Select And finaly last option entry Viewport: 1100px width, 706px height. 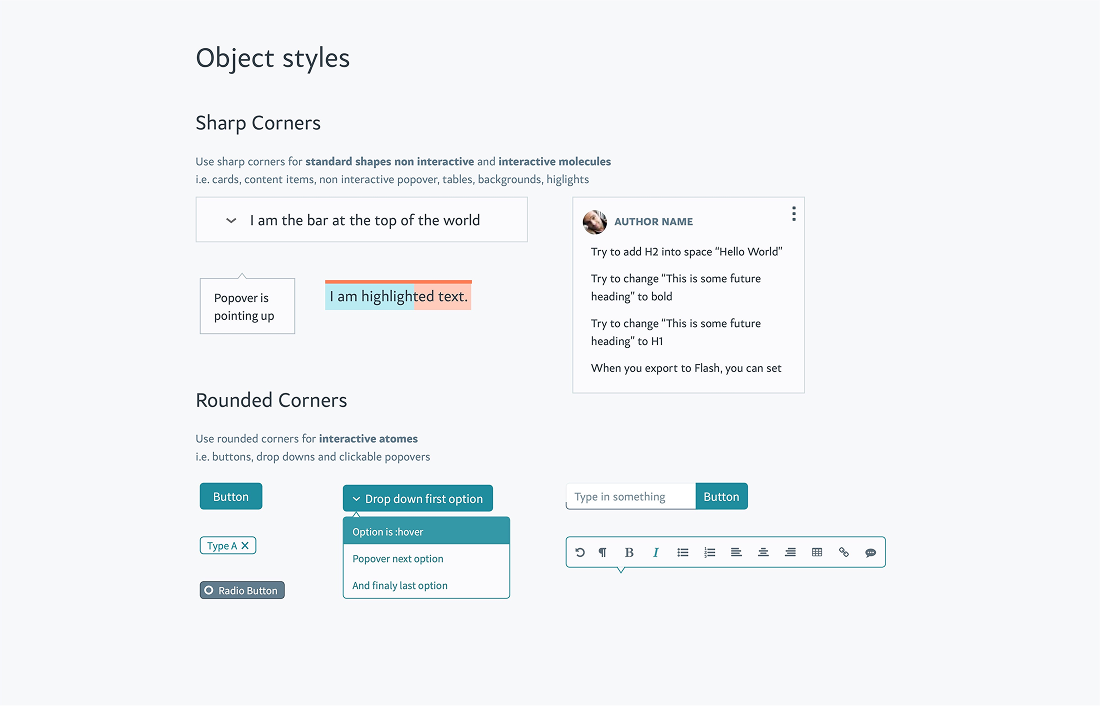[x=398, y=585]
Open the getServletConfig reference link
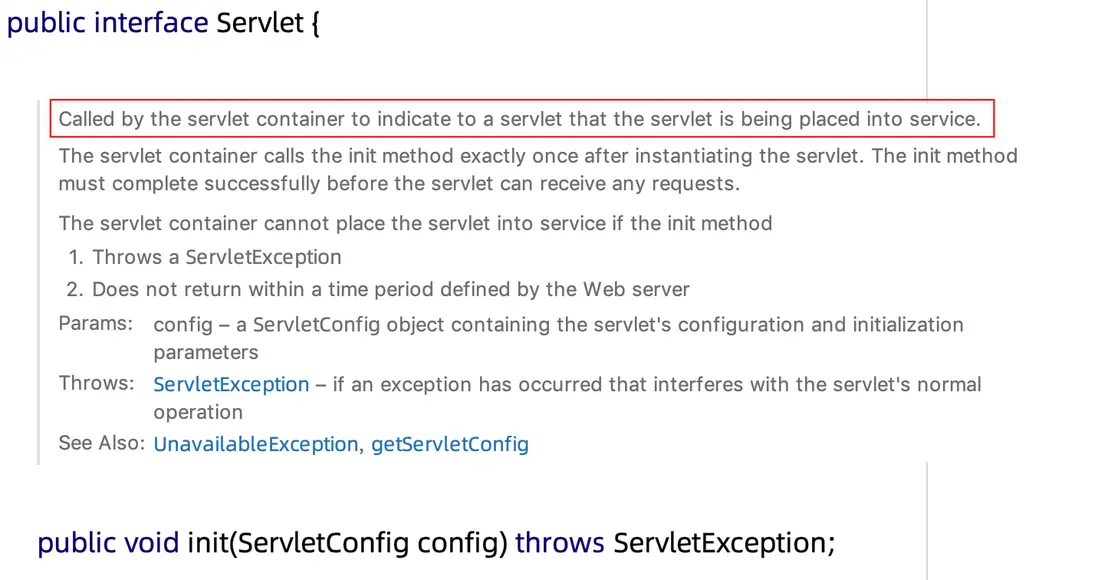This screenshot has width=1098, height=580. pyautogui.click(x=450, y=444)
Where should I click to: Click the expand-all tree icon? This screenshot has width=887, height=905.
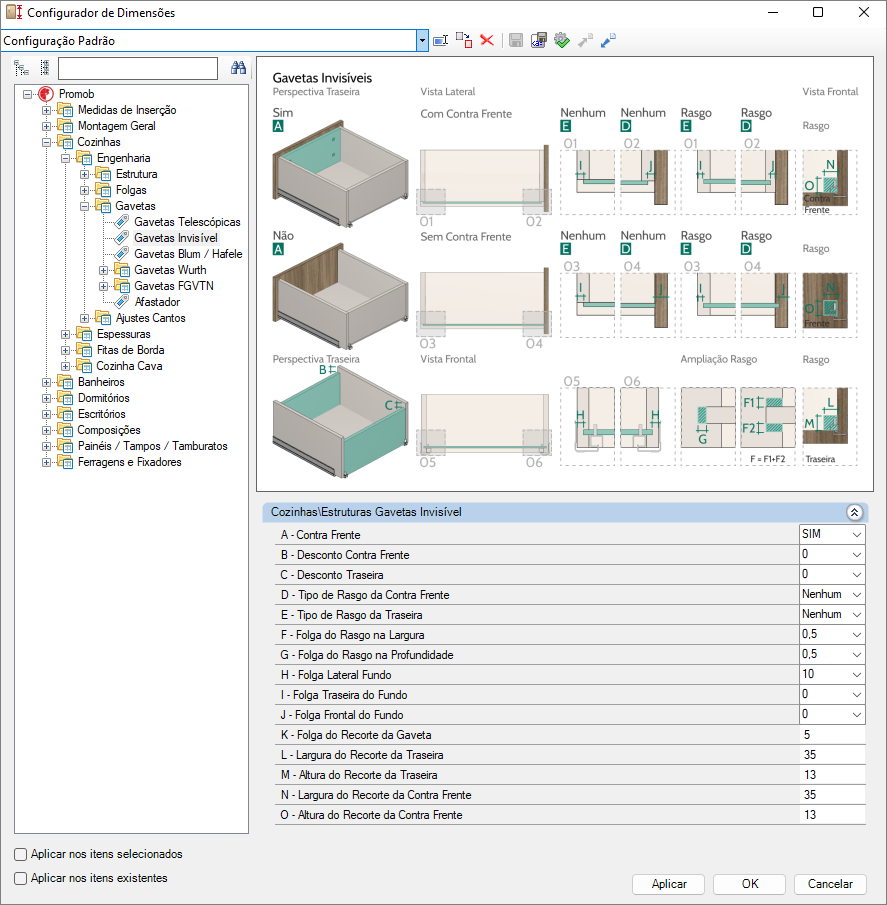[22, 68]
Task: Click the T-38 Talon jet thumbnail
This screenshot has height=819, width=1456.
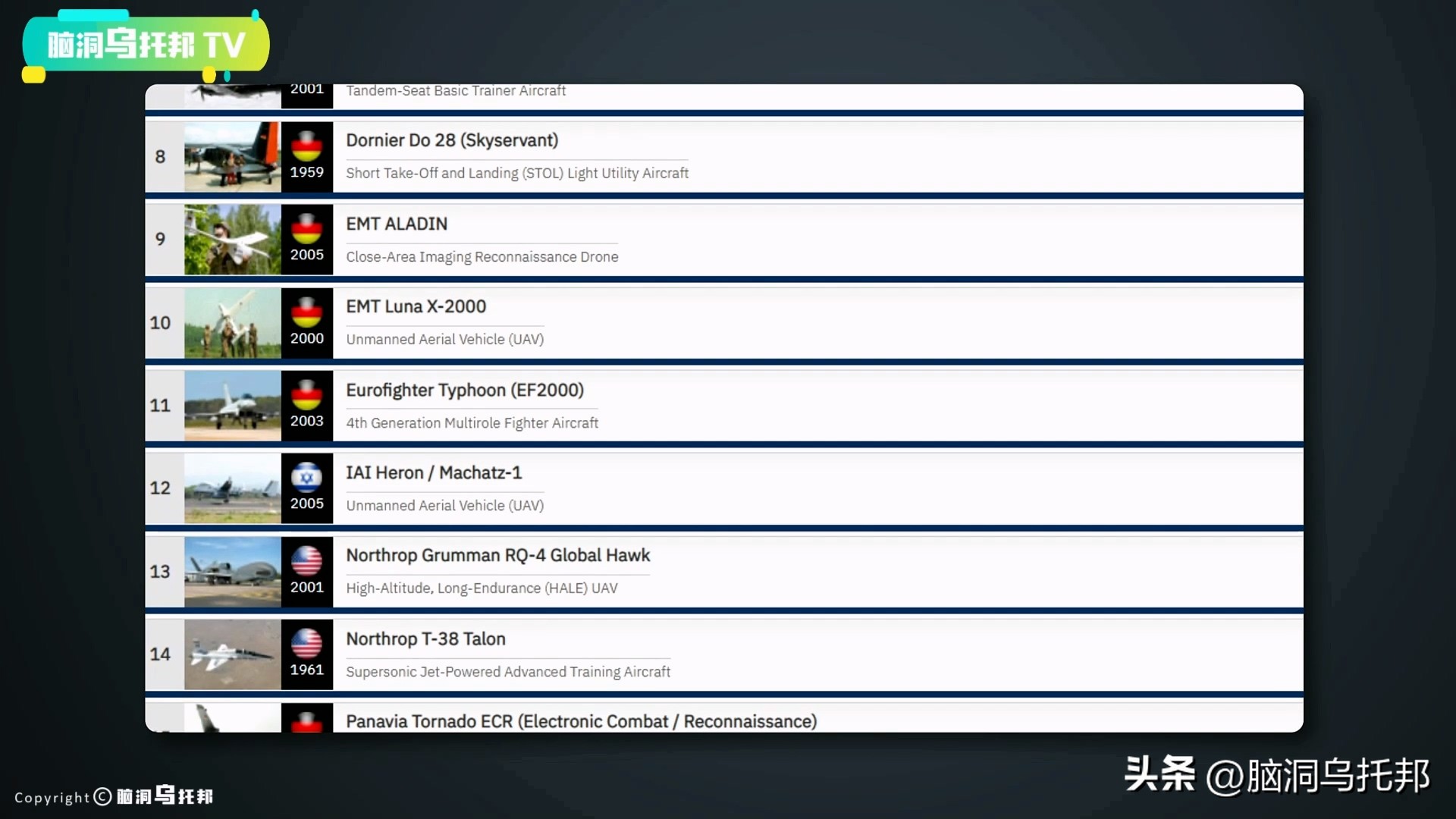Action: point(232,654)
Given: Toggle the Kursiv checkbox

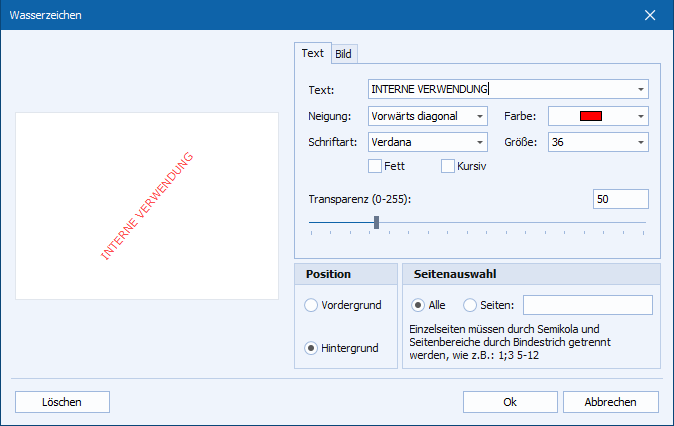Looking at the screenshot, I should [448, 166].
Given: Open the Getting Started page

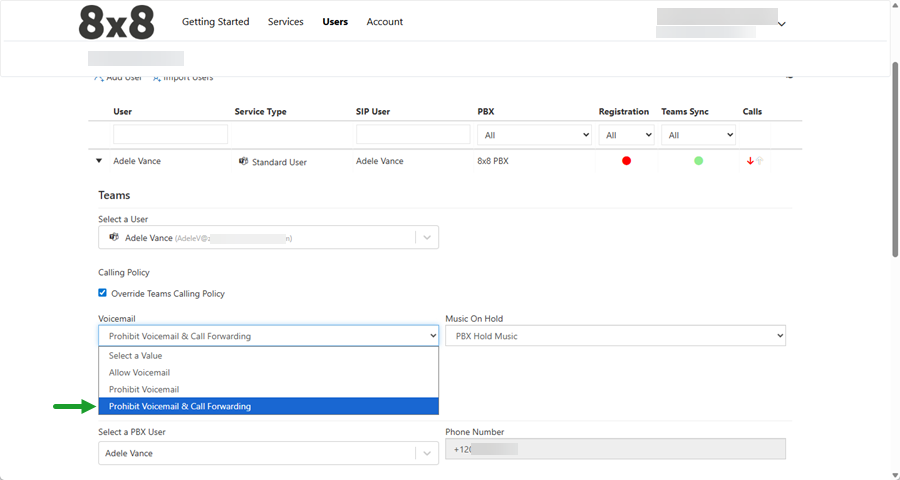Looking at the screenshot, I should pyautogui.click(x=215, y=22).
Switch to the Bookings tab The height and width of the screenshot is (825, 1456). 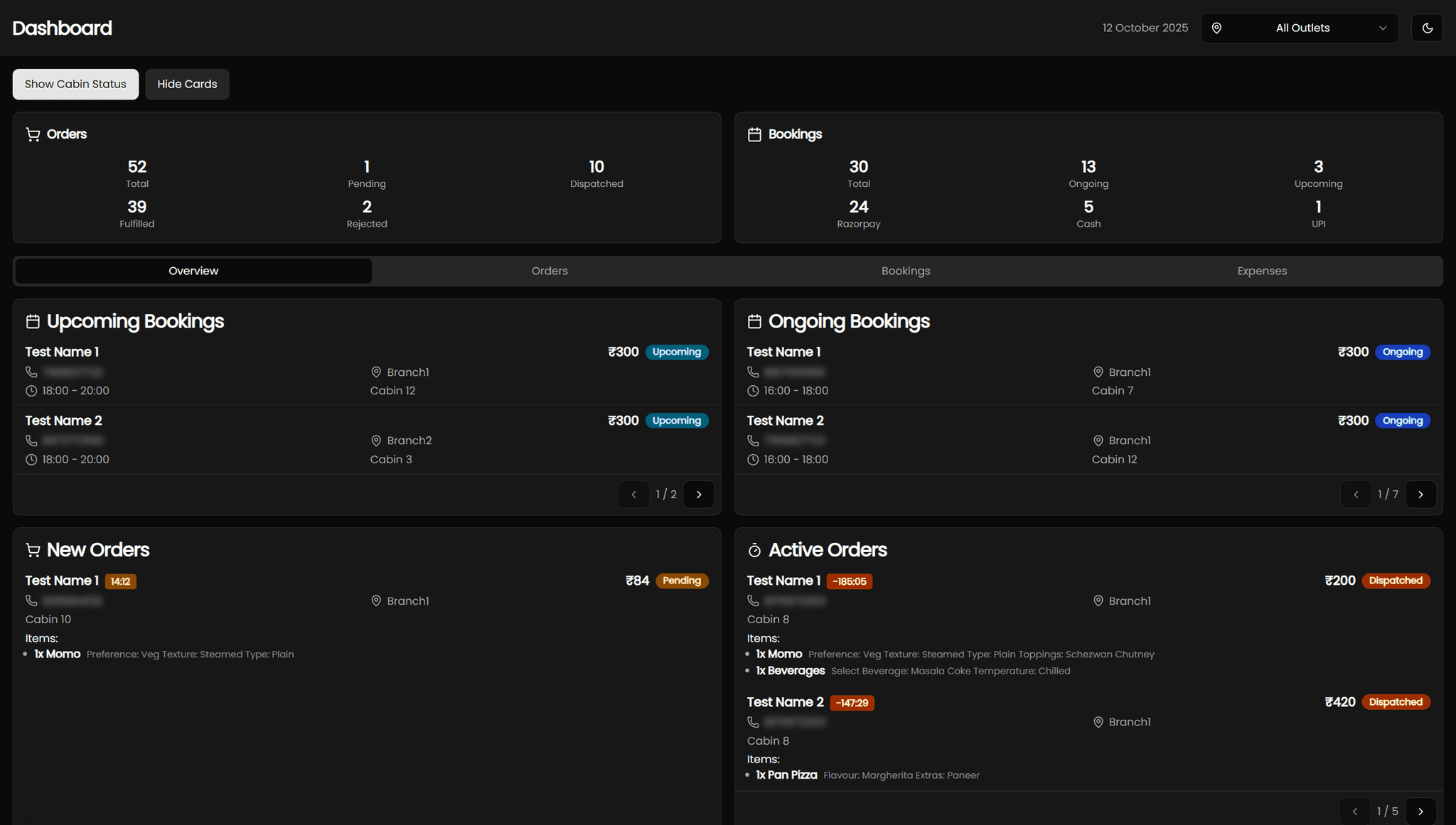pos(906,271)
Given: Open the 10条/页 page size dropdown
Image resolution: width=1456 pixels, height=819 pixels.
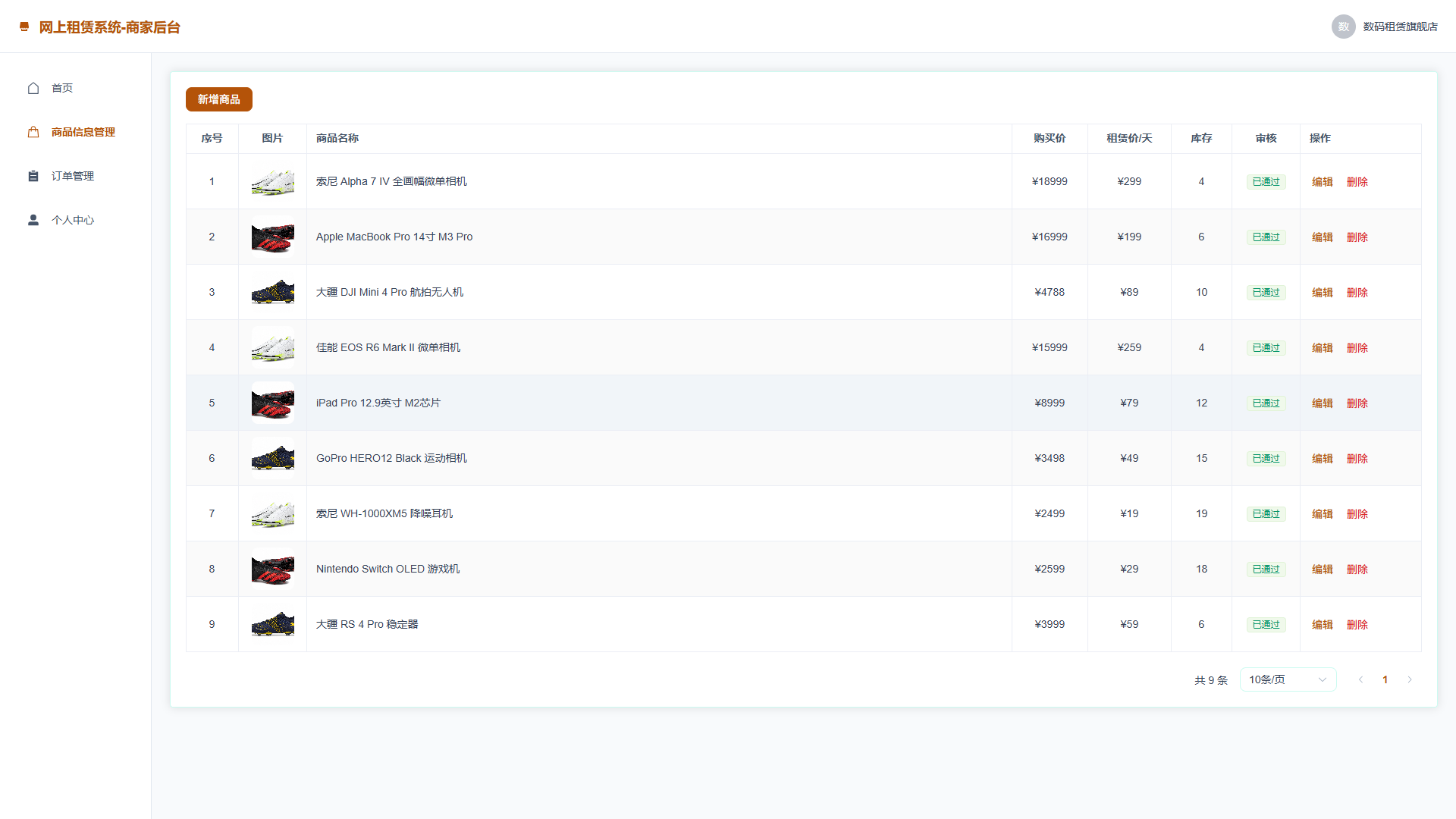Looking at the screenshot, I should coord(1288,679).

### Written problem
Please list each line of the data above that contains the word "Open".

### Result of this task
Open the getServletConfig reference link
Given: Open the Getting Started page
Given: Open the 10条/页 page size dropdown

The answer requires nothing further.